In today’s business environment, the best degrees are worth nothing if people can’t effectively communicate business outcomes. That absolutely goes for tech folks, salespeople and even engineers. Steve Jobs was not only an skilled coder, but he was an articulate spokesperson and master storyteller who could comfortably deliver a narrative about the human impact of his company’s technology.

Over the past decade, Chicago’s focus on technology and innovation has paid off. KPMG named the city an emerging tech hub in 2017 for its strong infrastructure, startup investment and pipeline of talent. And earlier this month, LinkedIn data showed tech skills are in high demand, with web programming and coding near the top of the list.

And yet, while proficiency in coding, product design or engineering are prerequisites, what is becoming essential for success in the Chicago market – and nationally - is that these skills must be accompanied by softer skills like an effective communication style, presentation skills, collaboration, and problem solving to drive business results. Startup founders know this well; strong pitching skills are essential to gaining customers, funding and recruiting the best talent. VCs/Angels invest in the potential of a team -- not just the idea behind the startup. A team that works well together and communicates effectively is a better bet than a team that just has the technical qualifications.
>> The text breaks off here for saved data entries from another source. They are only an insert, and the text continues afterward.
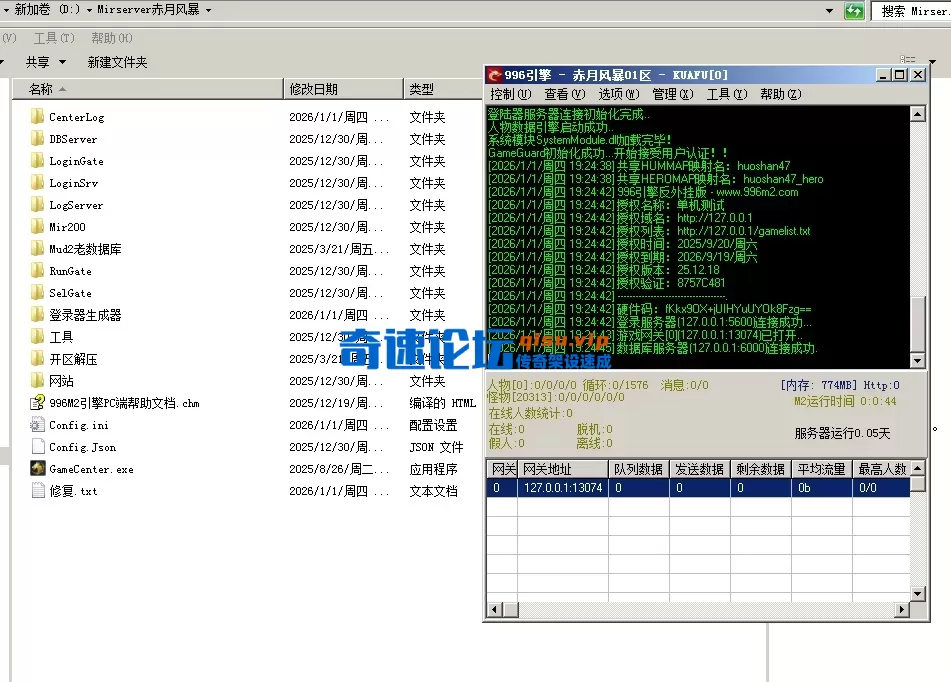This screenshot has width=951, height=682.
Task: Sort files by the 修改日期 column header
Action: pos(314,89)
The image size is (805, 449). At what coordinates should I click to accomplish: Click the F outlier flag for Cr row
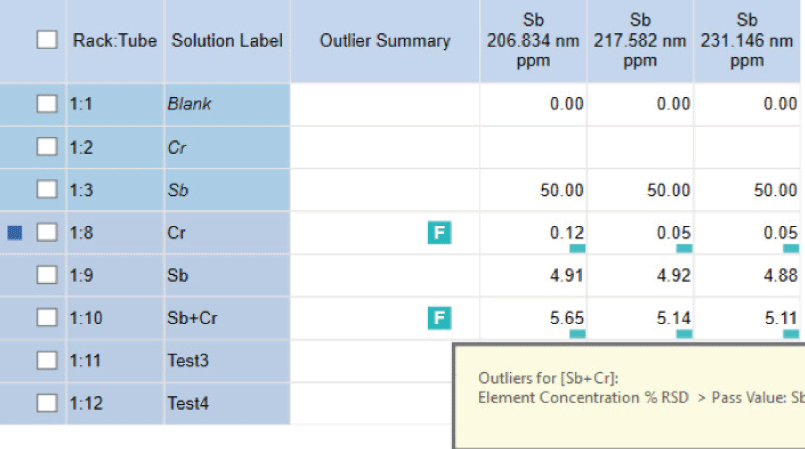[439, 232]
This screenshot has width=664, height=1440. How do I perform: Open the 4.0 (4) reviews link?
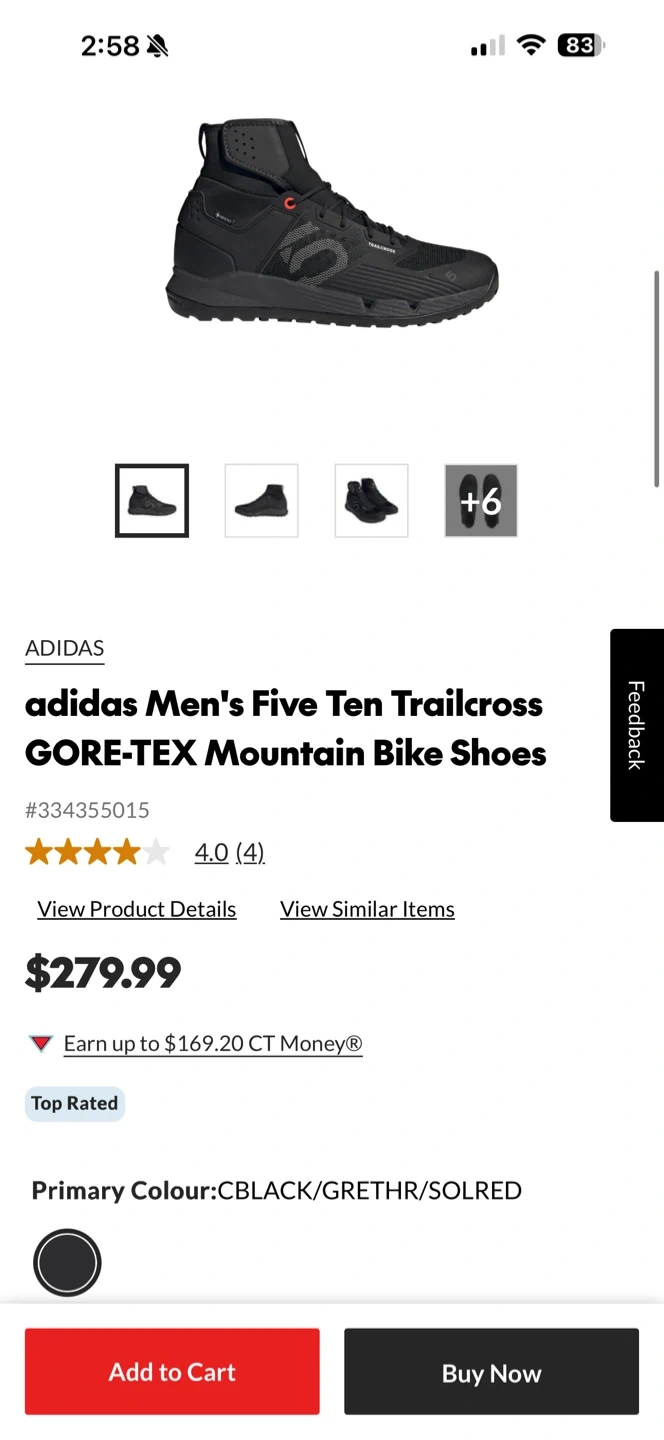tap(229, 852)

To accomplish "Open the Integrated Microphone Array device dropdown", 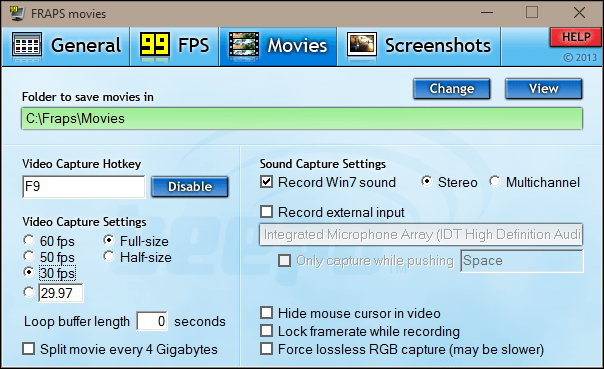I will 421,235.
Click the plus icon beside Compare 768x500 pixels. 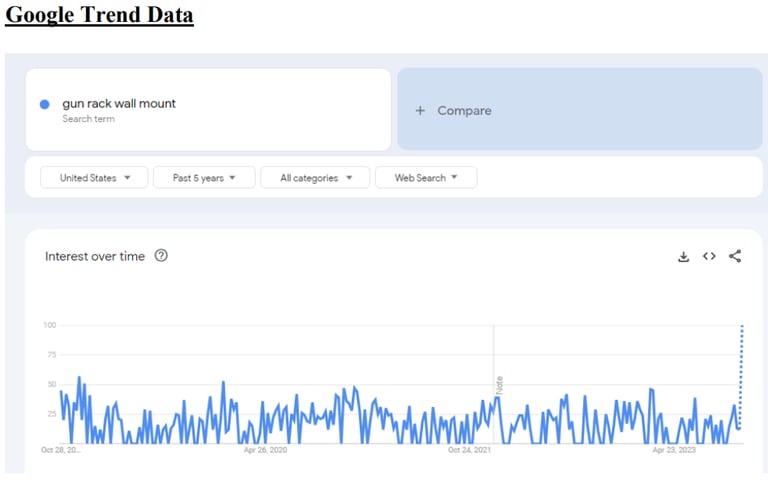click(420, 111)
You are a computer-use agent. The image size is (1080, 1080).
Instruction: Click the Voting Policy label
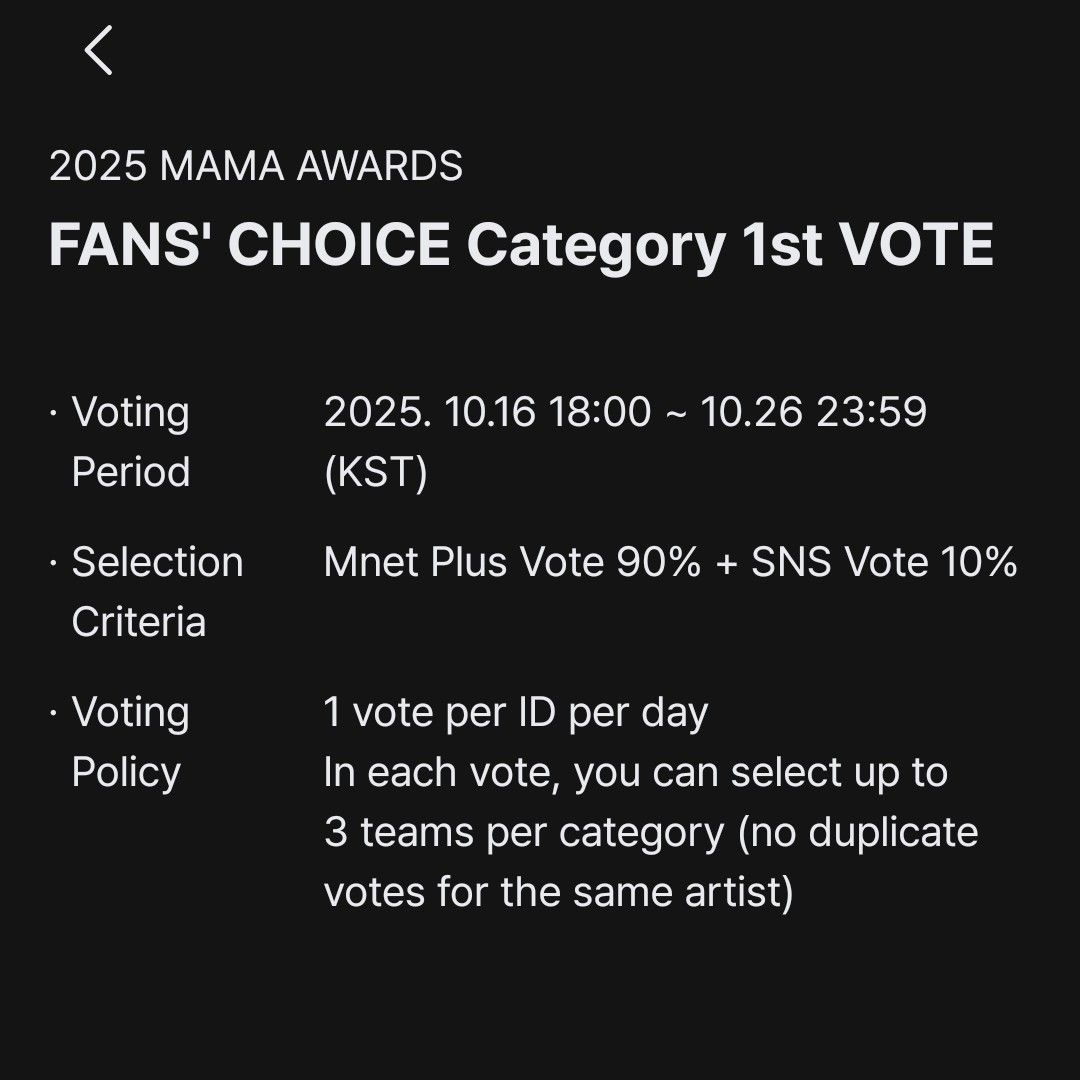click(130, 741)
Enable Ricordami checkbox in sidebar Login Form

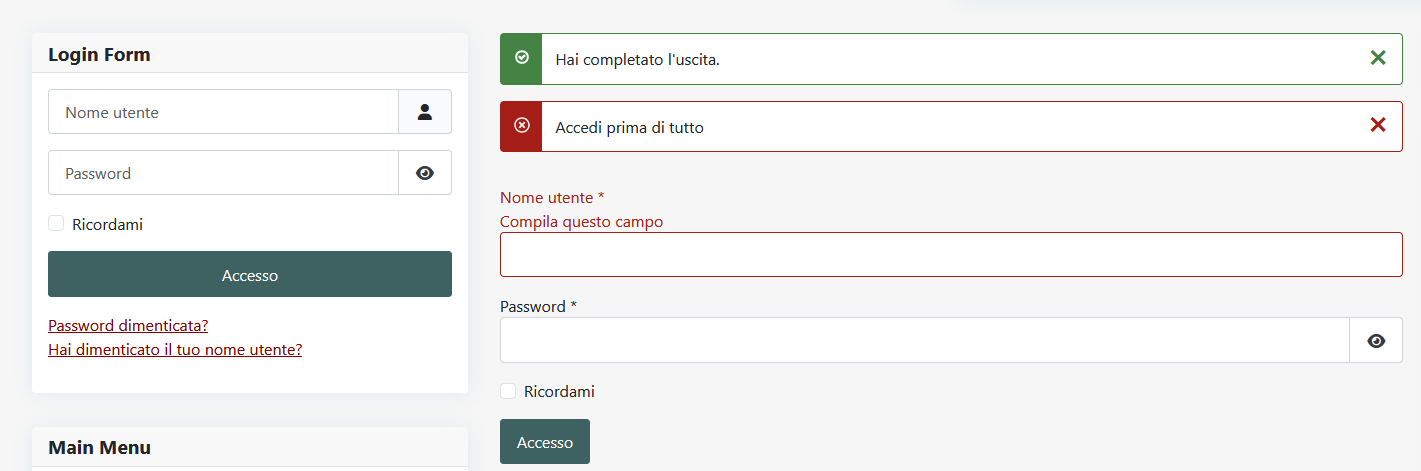[x=56, y=224]
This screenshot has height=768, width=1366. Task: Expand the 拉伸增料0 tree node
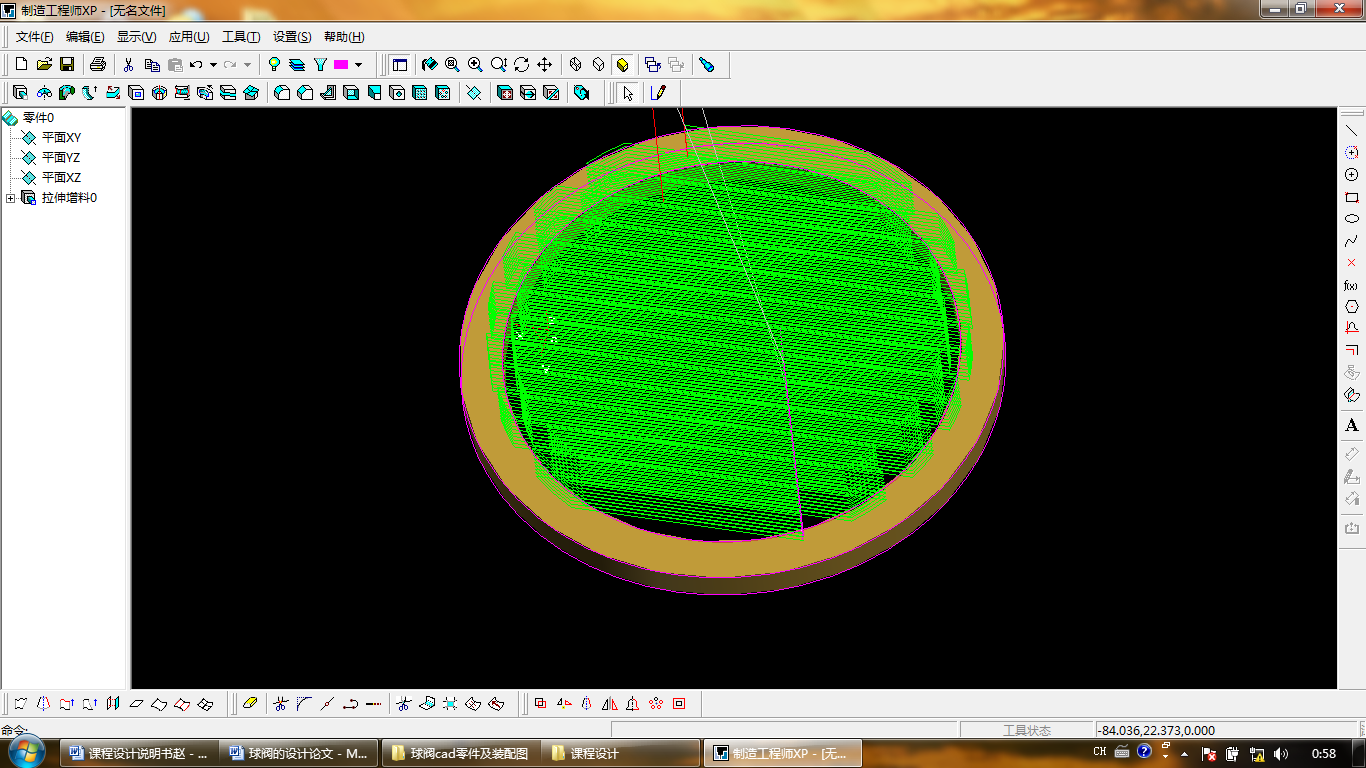point(11,198)
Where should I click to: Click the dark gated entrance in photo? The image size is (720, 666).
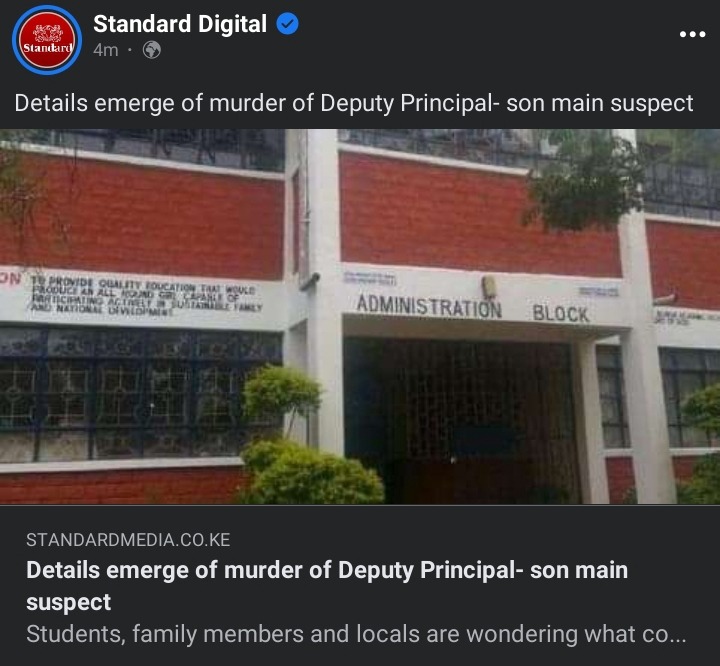point(461,421)
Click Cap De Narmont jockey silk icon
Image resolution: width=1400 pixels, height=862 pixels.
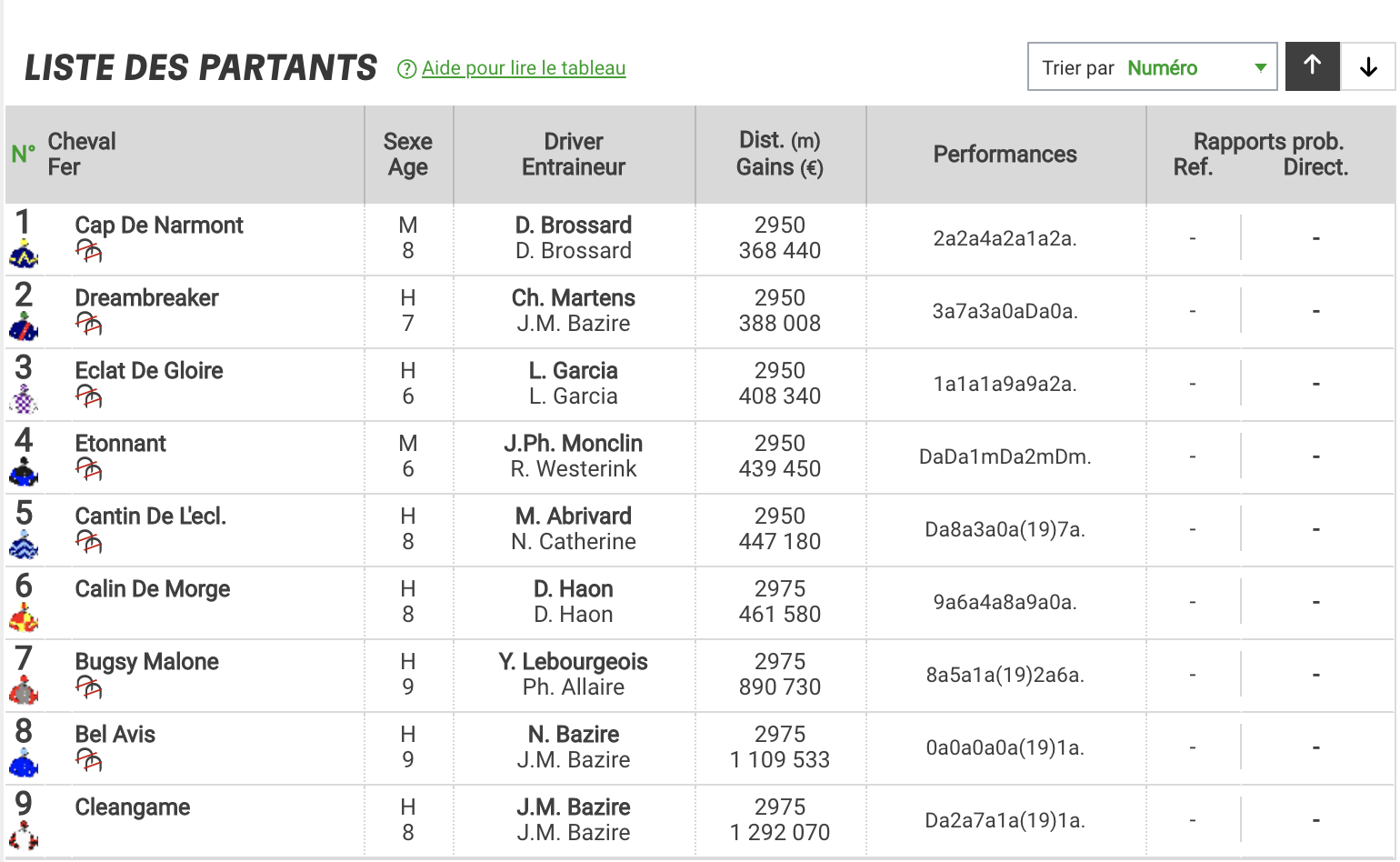pyautogui.click(x=24, y=255)
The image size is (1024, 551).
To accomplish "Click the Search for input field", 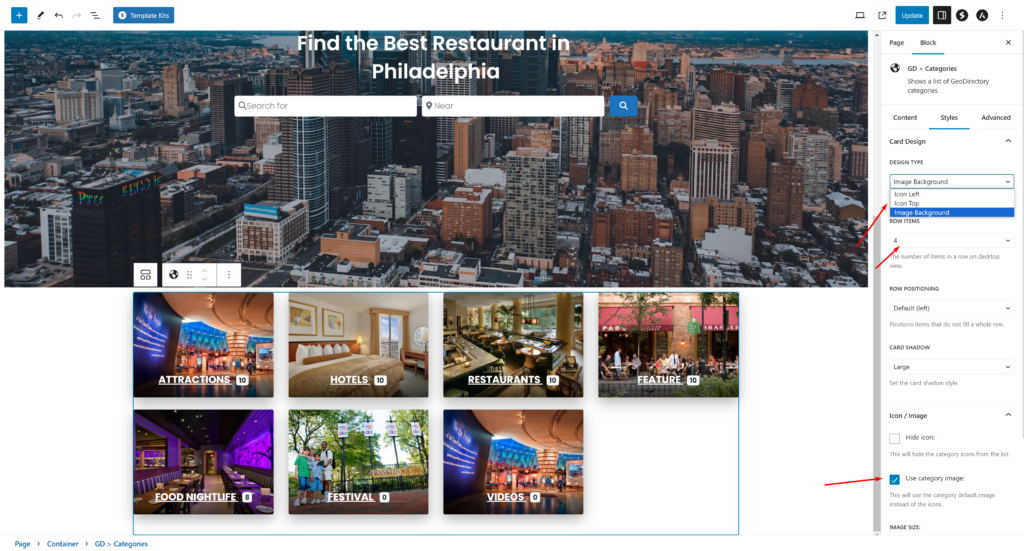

  • For Job Seekers, Tech and Interpersonal Skills are a Winning Combination

This is particularly evident in the corporate world, which hires differently today. In the past, people could get by on their skill alone, and indeed many thrived on that archetype of the loner programmer. But in today’s business environment, being able to work efficiently as part of a larger team and to contribute collaborative, silo-breaking value is key. That was a common theme noted by employees in FORTUNE’s Best Workplaces in Chicago – a list SAP was excited to make this week. It’s clear that the best work isn’t just driven by technical knowhow; “group-think” is at the top as well.

The interview process now focuses on culture, the ability to articulate value, and the ability to “connect” culturally with customers and other employees. A lot of credence is given to the network that interviewees have built. Combining that with Tech skills is a sure-fire hit for an interview.

In my role at SAP, running a $1.6B Market Unit, I spend just as much time meeting with our employees as I do clients. Being able to empathetically listen to the challenges customers and employees are facing is one of the most importance skills I’ve had to develop. I ask a lot of questions. Translating what I hear and see into effective next steps is critical in my role, and how I communicate these actions is just as important to drive adoption or acceptance. I encourage my leaders to adopt a coaching-style when helping guide their direct reports, since a good coach knows to ask the right questions to help their mentees critically think and identify solutions. This style also encourages employees to become more effective communicators.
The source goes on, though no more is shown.